▸ **Text provided**

I could say exactly the same about the fundamentalist Christian movement. They probably represent a larger proportion of active, self-described "Christian" religious believers in the US than Islamic extremists do Muslims in Europe, so surely the same argument applies to them? The simple fact of the matter, as just about anyone schooled on counter-radicalisation and counter-extremism, security studies and counter-terrorism studies will tell you, is that the media- particularly the right-wing media- has massively inflated the potential threat posed by Islamic extremism in Europe. More people have been killed and injured in the UK in the last 5 years by Republican paramilitary groups with a cumulative total of around 400 active members, than have Islamic extremists who by all accounts number in the low thousands- and by a factor of about 10. So tell me, statistically whose the bigger threat?
Unfortunately, given the fundies' nature, I doubt they'd want to be friends with the rest of the nation after becoming a majority.
Even if Muslims were to become a majority- and the've got a very, very long way to go as they represent on average about 6% of most European countries, who says they're the extremists? Non-sequitur argument.
And speaking of the Dark Ages, I, for sure, believe that no rational person would ever follow the Quran rather than a peer-reviewed textbook.
Which is all well and good, but the Quran isn't trying to be a scientific textbook. I've never met a Muslim of any kind who sees their religion as incompatible with science. I'm sure they exist but they certainly don't make a big song and dance about it like early-world creationists do. Not entirely sure what you're trying to get at here- you're either not making a point or it's another non-sequitur argument.
Back to Bilal Philips for one more comment... You do know that he's preaching hate towards infidels and wants them killed only because they don't share his faith? I'm pretty sure incitement to ethnic or racial hatred is a crime around here. So no, he doesn't exactly have the right to come here and say anything he wants.
I don't think I've ever heard Phillips directly call for the murder of, or violence against, others on the basis of their religion. He was very critical of Boko Haram and their attacks against the civilian population in Nigeria. He argued to justify suicide bombing in a strategic context, and also supported the notion of armed resistance against Western interventionism in the Arab world, but neither of those views constitute an incidement to ethnic or racial hatred. It's a fine line- on principle I don't disagree with the idea that he's a vile individual and a preacher of hate, but so are many people who speak for the European far right- the kind of people who blame fatal floods on the legalisation of gay marriage, or for that matter level unfounded allegations against Muslims purely on the basis of their religion.

▸ **Extracted material**
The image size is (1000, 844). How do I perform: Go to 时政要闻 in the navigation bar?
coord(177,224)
---
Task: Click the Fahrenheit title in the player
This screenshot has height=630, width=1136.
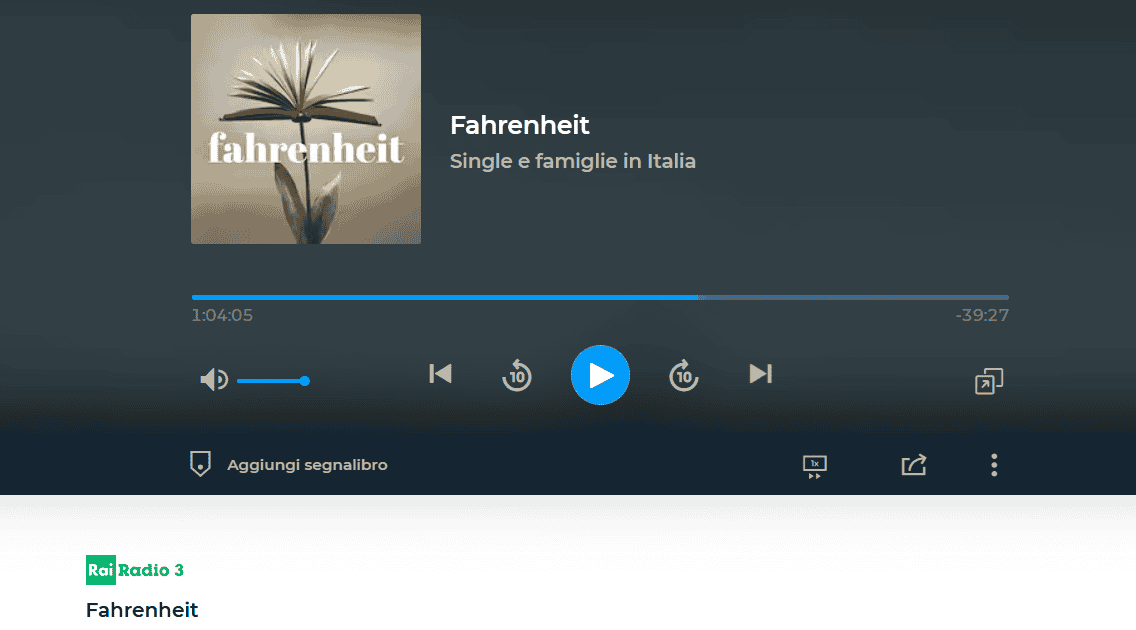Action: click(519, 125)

▸ **Required action 1**
Can you echo the exchange about religious extremism starting with "Back to Bilal" and going on through "anything he wants."?
▸ **Required action 2**
Which fields of study does the exchange about religious extremism name as schooling for those who would confirm the writer's claim?
The lines are separate from the exchange about religious extremism.

▸ **Task answer 1**
Back to Bilal Philips for one more comment... You do know that he's preaching hate towards infidels and wants them killed only because they don't share his faith? I'm pretty sure incitement to ethnic or racial hatred is a crime around here. So no, he doesn't exactly have the right to come here and say anything he wants.

▸ **Task answer 2**
counter-radicalisation, counter-extremism, security studies, counter-terrorism studies